### WHAT YOU HAVE TO DO
Answer these questions from the Flink checkpoint thread below.
(a) Which Flink release does Fabian Hueske suggest trying?
(b) How are checkpoint times described after moving to that release?
(c) With a 15-second checkpoint interval, how long do the slow checkpoints last, and what is the usual time?

Re: Flink Checkpoint runs slow for low load stream

Chakravarthy varaga Thu, 05 Jan 2017 03:26:00 -0800

BRILLIANT !!!

Checkpoint times are consistent with 1.1.4...


Thanks for your formidable support !

Best Regards
CVP

On Wed, Jan 4, 2017 at 5:33 PM, Fabian Hueske <fhue...@gmail.com> wrote:

> Hi CVP,
>
> we recently release Flink 1.1.4, i.e., the next bugfix release of the
> 1.1.x series with major robustness improvements [1].
> You might want to give 1.1.4 a try as well.
>
> Best, Fabian
>
> [1] http://flink.apache.org/news/2016/12/21/release-1.1.4.html
>
> 2017-01-04 16:51 GMT+01:00 Chakravarthy varaga <chakravarth...@gmail.com>:
>
>> Hi Stephan, All,
>>
>>      I just got a chance to try if 1.1.3 fixes slow check pointing on FS
>> backend. It seemed to have been fixed. Thanks for the fix.
>>
>>      While testing this, with varying check point intervals, there seem
>> to be Spikes of slow checkpoints every 30/40 seconds for an interval of 15
>> secs. The check point time lasts for about 300 ms as apposed to 10/20 ms.

### RECORDED INFORMATION

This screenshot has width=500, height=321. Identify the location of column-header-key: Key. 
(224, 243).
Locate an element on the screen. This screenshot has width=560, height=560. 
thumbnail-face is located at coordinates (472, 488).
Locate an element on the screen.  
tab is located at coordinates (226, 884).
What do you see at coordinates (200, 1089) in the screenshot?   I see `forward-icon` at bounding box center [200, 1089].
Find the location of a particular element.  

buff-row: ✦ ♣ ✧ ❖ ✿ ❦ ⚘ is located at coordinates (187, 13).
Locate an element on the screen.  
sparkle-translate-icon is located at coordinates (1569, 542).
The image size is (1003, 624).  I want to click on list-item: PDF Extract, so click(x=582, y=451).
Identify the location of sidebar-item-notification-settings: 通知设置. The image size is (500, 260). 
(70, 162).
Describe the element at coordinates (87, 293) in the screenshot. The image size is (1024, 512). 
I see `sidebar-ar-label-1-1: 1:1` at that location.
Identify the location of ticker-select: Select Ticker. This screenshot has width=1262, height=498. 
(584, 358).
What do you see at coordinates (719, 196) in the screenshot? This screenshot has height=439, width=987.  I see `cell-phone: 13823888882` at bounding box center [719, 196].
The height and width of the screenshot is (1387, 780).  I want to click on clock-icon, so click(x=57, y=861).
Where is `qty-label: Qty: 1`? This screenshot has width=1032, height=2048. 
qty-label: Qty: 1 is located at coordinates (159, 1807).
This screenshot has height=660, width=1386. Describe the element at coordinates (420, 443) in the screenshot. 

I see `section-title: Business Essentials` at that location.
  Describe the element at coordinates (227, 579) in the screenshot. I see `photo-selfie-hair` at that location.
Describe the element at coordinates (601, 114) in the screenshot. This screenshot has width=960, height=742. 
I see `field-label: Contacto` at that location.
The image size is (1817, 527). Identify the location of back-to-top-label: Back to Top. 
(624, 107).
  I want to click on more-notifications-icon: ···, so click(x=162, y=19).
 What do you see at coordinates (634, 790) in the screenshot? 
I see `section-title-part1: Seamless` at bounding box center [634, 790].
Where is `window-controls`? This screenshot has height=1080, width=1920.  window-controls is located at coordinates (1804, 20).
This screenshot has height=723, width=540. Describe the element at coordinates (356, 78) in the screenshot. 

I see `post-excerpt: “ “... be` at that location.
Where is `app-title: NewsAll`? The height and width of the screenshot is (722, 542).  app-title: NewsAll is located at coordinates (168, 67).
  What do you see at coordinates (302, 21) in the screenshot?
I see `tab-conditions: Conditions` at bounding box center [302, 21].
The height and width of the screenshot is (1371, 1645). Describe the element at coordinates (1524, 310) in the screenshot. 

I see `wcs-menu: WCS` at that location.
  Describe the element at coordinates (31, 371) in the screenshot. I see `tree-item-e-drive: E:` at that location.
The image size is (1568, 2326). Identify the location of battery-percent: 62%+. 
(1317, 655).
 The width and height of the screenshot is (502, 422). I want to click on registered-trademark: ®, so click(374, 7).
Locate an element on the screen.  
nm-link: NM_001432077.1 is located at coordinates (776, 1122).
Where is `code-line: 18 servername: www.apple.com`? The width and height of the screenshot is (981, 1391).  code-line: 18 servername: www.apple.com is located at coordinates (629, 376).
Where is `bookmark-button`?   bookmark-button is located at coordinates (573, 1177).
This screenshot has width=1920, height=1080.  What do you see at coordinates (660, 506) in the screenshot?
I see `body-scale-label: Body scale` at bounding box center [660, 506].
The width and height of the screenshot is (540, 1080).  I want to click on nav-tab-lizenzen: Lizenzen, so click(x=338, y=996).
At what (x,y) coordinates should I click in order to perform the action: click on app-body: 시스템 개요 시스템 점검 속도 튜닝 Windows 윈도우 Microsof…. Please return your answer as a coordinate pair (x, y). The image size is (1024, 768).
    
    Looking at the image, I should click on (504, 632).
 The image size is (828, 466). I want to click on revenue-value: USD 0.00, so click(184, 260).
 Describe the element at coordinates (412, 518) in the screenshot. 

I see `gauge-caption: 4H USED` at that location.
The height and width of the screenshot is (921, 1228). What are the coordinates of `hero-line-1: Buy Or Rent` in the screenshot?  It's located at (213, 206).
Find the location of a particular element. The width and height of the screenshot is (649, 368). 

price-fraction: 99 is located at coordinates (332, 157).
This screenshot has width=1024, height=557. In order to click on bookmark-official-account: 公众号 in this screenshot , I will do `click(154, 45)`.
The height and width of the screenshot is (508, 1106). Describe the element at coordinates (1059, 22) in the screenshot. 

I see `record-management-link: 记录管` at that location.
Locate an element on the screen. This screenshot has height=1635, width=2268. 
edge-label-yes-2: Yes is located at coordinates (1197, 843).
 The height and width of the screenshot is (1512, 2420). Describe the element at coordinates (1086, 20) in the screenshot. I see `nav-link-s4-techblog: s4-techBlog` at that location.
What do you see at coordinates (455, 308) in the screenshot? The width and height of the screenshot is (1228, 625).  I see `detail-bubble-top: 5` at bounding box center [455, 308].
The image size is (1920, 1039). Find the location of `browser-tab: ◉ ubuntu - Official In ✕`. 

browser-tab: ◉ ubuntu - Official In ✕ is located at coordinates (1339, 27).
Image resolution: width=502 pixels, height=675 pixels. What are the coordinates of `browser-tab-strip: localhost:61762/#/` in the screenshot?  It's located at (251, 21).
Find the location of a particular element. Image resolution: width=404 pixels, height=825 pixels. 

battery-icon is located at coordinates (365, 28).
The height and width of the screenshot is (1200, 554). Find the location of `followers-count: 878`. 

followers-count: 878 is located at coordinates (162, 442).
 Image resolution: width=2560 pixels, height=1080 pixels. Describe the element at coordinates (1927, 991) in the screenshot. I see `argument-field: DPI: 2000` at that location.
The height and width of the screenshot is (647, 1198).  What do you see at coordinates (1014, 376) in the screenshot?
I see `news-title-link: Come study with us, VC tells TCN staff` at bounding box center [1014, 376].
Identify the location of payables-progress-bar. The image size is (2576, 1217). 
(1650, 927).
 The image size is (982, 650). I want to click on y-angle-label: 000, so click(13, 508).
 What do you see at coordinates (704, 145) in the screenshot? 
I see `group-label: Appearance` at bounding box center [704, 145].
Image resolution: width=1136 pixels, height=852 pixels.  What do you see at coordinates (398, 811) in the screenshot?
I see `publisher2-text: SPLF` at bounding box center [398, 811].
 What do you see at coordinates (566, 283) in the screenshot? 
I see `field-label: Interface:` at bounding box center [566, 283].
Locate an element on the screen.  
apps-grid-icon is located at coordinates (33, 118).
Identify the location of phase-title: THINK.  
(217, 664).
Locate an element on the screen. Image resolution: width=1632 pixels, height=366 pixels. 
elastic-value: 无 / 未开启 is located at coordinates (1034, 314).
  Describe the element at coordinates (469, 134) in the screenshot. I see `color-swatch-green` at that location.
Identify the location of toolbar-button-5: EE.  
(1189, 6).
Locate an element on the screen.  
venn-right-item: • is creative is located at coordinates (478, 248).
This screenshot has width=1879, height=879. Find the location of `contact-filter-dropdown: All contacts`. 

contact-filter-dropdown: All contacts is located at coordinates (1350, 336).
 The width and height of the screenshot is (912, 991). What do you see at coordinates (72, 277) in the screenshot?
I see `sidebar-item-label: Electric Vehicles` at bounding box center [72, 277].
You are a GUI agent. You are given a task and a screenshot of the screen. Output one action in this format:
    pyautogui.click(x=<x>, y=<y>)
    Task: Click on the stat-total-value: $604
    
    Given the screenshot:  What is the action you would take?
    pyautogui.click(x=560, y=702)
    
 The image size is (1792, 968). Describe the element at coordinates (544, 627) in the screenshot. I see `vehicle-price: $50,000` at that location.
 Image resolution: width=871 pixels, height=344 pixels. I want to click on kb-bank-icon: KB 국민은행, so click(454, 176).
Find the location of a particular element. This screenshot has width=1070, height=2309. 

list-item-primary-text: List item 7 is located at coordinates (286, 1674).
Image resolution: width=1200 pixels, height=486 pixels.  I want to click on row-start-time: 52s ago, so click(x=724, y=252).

### SOLVED PROBLEM
(a) Flink 1.1.4.
(b) They are consistent.
(c) About 300 ms, compared with the usual 10/20 ms.